§ **Material for this task**:
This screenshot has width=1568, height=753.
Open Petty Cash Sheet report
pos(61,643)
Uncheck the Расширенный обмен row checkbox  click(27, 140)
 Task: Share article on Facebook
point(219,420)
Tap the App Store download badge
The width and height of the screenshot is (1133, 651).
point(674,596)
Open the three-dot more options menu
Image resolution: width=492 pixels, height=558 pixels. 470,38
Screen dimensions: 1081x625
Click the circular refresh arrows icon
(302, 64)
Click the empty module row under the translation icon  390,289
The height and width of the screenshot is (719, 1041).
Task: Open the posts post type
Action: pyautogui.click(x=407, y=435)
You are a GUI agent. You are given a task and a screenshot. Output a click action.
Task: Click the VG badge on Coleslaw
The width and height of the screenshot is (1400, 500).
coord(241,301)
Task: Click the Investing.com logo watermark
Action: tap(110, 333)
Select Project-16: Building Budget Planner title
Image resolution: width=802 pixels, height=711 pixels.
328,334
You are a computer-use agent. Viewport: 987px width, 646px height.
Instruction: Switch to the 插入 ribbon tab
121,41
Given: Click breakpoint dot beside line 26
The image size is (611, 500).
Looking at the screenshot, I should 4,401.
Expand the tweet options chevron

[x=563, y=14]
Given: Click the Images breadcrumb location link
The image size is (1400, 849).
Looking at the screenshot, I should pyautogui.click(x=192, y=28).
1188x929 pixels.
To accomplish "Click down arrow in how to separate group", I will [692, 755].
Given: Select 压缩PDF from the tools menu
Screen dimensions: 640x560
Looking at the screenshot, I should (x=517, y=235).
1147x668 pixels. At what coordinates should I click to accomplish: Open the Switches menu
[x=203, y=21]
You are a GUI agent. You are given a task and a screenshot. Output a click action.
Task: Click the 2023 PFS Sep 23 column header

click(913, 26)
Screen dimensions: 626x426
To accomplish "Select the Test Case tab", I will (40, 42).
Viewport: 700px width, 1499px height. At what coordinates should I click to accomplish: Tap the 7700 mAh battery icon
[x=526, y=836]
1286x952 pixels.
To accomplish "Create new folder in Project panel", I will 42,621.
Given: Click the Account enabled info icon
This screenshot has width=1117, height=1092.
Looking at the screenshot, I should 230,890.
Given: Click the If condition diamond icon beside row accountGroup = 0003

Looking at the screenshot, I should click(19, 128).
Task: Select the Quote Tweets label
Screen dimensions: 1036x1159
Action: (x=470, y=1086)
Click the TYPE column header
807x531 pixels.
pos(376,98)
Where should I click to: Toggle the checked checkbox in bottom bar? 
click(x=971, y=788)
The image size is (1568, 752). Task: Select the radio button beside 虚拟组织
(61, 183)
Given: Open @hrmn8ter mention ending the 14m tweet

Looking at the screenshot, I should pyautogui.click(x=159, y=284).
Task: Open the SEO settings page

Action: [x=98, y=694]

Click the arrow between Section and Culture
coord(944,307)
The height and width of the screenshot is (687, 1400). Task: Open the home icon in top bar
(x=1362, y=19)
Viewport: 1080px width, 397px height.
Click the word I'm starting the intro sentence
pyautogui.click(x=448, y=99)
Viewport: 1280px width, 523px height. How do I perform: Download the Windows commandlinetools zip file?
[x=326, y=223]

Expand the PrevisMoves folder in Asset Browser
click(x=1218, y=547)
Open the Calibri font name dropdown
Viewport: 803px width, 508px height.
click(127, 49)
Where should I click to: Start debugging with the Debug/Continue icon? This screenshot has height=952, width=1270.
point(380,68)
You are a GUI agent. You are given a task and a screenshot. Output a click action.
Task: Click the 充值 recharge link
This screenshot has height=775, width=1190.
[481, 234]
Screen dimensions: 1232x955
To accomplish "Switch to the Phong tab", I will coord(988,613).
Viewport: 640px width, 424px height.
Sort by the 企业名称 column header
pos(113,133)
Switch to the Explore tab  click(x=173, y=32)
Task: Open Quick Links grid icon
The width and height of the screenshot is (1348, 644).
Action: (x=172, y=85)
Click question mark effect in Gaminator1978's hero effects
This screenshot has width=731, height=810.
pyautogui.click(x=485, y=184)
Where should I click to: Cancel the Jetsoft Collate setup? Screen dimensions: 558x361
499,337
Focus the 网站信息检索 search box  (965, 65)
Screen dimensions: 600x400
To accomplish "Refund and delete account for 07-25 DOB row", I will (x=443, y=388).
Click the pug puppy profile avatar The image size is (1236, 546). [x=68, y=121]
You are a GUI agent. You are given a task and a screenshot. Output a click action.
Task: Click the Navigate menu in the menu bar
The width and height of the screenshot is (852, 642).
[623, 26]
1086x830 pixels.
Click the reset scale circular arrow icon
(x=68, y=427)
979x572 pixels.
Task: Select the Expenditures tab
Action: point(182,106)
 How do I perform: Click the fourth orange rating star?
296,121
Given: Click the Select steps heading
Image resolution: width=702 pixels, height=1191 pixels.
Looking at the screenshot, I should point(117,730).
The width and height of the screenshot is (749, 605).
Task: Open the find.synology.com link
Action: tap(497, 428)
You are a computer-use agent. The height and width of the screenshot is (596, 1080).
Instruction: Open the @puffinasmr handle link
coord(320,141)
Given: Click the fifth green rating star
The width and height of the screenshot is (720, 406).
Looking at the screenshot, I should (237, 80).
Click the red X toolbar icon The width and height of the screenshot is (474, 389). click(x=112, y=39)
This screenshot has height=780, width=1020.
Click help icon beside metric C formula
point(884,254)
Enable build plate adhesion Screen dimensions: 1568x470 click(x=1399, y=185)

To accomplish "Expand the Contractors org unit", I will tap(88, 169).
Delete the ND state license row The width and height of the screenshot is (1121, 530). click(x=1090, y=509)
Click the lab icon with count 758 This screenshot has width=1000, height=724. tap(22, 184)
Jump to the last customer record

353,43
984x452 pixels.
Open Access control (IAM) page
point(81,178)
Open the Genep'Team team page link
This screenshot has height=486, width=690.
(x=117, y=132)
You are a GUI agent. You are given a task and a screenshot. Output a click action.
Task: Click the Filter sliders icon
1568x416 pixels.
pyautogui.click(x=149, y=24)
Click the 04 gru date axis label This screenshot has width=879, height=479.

§ **What you need to do**:
Restate word for word each line of the data from the one with "Click the red" to the last, keeping both ends.

§ **Task answer**:
Click the red X toolbar icon The width and height of the screenshot is (474, 389). click(x=112, y=39)
This screenshot has height=780, width=1020.
Click help icon beside metric C formula
point(884,254)
Enable build plate adhesion Screen dimensions: 1568x470 click(x=1399, y=185)

To accomplish "Expand the Contractors org unit", I will tap(88, 169).
Delete the ND state license row The width and height of the screenshot is (1121, 530). click(x=1090, y=509)
Click the lab icon with count 758 This screenshot has width=1000, height=724. tap(22, 184)
Jump to the last customer record

353,43
984x452 pixels.
Open Access control (IAM) page
point(81,178)
Open the Genep'Team team page link
This screenshot has height=486, width=690.
(x=117, y=132)
You are a GUI agent. You are given a task and a screenshot. Output a click action.
Task: Click the Filter sliders icon
1568x416 pixels.
pyautogui.click(x=149, y=24)
Click the 04 gru date axis label This screenshot has width=879, height=479.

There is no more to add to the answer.